§ Problem details
Can you give these rows again with "size" substituted for "width and height" wherever it occurs, everything else unchanged and the pictures left out?
## Start
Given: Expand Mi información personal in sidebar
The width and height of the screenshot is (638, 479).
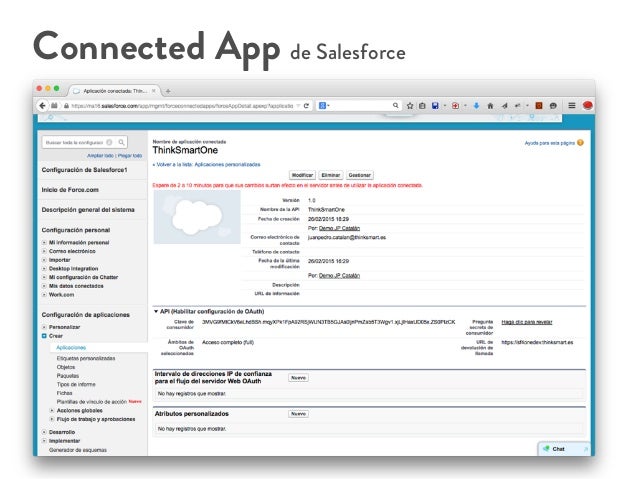Looking at the screenshot, I should [44, 242].
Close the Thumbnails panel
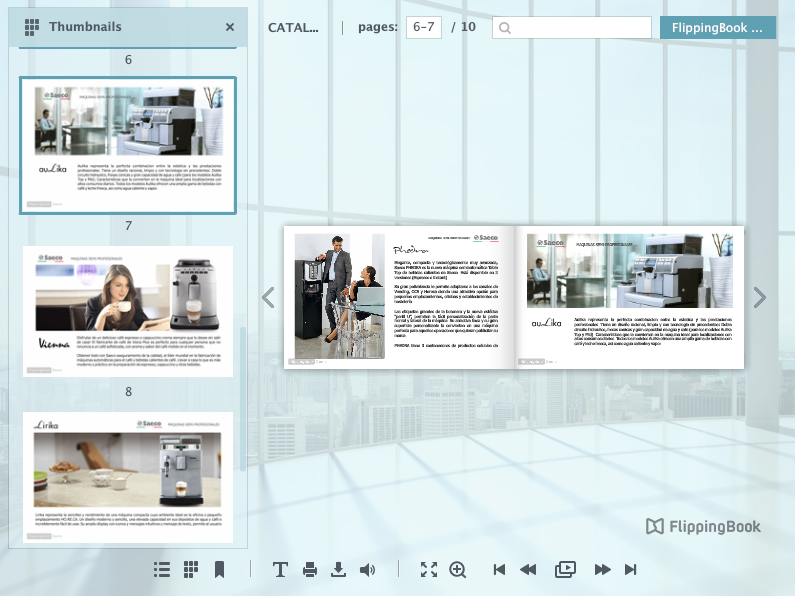This screenshot has height=596, width=795. (230, 27)
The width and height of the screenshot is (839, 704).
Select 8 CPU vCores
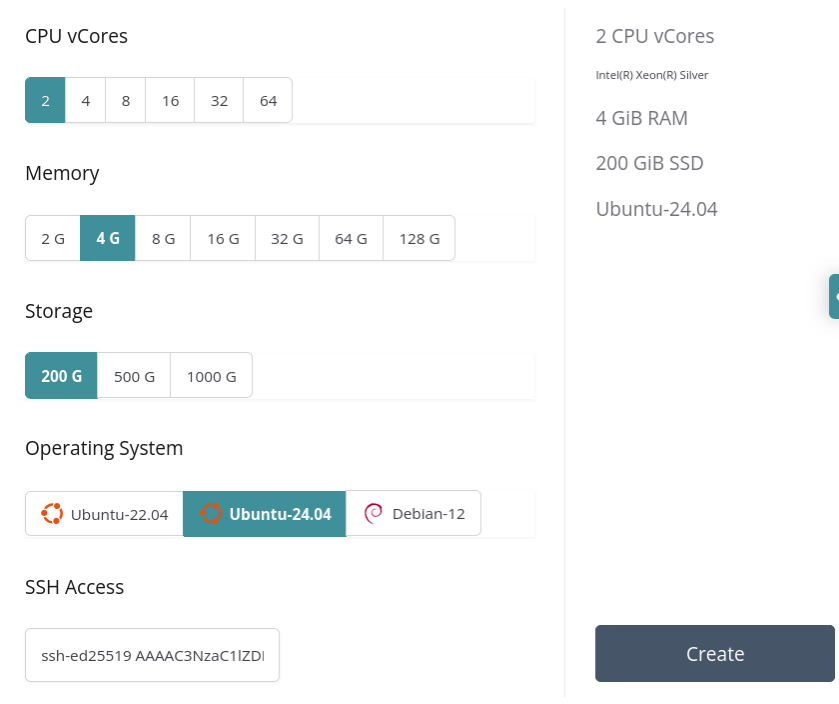click(126, 101)
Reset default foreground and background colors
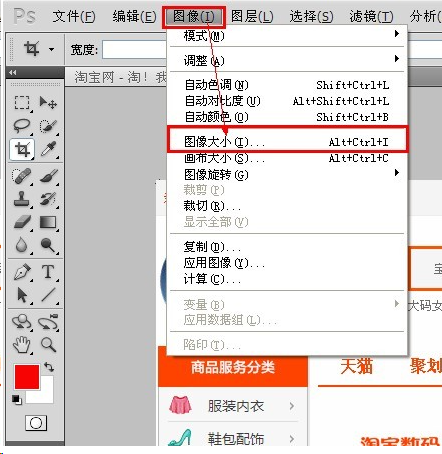Viewport: 442px width, 454px height. [x=16, y=399]
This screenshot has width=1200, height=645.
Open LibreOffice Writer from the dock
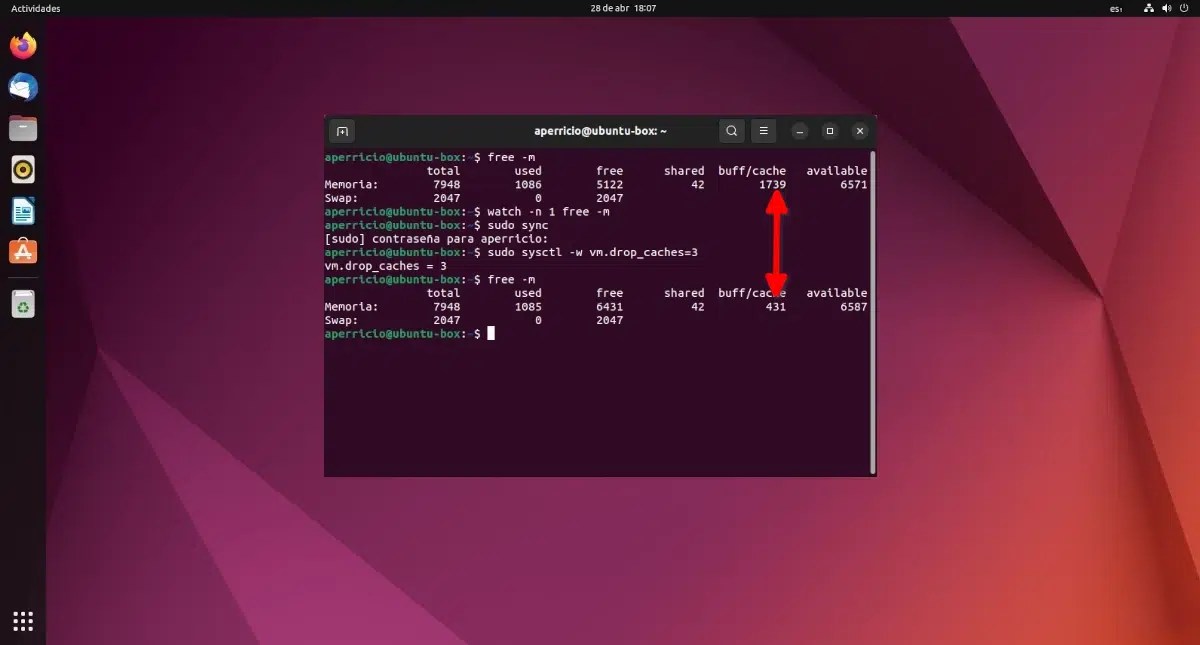(x=22, y=211)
## End
§ Correct answer
Given: Expand Mi información personal in sidebar
The size of the screenshot is (638, 479).
Looking at the screenshot, I should [44, 242].
Close the Thumbnails panel
This screenshot has height=596, width=795. (230, 27)
The size of the screenshot is (839, 704).
Select 8 CPU vCores
click(126, 101)
Reset default foreground and background colors
Viewport: 442px width, 454px height. [x=16, y=399]
This screenshot has width=1200, height=645.
Open LibreOffice Writer from the dock
(x=22, y=211)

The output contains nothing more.